» **Direction**
Answer these questions using the passage on analysis data:
1. What confidence interval is calculated in the sewage sludge example?
2. How does splitting the data into several distributions often affect the uncertainty of the total result?
3. Which three flue gas cleaning technologies are used to divide the analyses from solid waste incinerators?

» **Provided passage**
------------

In a few instances when a number of analysis data are available it will be possible to use standard statistical methods e.g. to calculate a confidence interval on the mean value. As an example data on the concentration of the substance in sewage sludge may be available from many sewage treatment plants and a 90% confidence interval can be calculated presuming that the analyses represent random samples.

Most often the available date, however, cannot be presumed to be random samples from a common distribution, and it may be expedient to divide the data into more distributions, treating each distribution independently. By this method the uncertainty on the total result will often be lower.

For instance it is relevant to treat analyses of flue gas from solid waste incinerators as three distributions depending on the present flue gas cleaning technology: dry, semi-dry or wet cleaning technology.

------------

» **Record list**

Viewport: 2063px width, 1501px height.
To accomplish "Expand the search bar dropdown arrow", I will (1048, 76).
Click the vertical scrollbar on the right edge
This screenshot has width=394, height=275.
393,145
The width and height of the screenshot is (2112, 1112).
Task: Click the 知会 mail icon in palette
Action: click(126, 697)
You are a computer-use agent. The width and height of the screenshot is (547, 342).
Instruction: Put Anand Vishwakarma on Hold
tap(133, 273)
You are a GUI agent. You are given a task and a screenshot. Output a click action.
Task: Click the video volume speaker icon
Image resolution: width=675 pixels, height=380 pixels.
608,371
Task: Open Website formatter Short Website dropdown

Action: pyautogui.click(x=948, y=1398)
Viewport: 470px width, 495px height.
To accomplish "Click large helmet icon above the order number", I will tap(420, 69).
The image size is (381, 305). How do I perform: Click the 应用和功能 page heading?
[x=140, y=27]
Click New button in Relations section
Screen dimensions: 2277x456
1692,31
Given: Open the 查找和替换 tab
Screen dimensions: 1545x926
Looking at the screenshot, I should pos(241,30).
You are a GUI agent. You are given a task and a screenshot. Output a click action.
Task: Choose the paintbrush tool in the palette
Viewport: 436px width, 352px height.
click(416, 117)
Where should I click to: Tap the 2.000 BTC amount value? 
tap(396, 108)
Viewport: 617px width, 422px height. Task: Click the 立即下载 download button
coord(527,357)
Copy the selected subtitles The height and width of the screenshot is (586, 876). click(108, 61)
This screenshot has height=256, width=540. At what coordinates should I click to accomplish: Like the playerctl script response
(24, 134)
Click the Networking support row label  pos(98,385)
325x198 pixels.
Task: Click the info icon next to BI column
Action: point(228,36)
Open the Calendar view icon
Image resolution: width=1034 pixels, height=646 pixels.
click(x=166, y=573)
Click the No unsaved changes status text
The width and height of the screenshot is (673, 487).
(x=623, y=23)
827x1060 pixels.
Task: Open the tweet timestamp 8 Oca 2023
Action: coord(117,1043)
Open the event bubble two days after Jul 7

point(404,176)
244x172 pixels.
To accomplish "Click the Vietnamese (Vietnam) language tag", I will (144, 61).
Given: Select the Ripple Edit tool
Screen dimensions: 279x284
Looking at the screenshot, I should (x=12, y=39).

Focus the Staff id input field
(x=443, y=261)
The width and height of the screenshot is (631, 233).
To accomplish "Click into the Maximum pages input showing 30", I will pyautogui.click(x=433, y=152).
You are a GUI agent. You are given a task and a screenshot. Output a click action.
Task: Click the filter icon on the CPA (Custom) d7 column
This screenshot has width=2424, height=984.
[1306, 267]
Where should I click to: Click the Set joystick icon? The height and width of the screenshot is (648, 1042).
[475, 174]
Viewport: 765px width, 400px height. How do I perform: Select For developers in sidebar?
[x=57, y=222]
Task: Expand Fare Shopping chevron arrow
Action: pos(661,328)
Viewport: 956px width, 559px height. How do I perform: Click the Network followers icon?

------------

» **Worked answer**
1. A 90% confidence interval.
2. The uncertainty on the total result is often lower.
3. Dry, semi-dry and wet cleaning technology.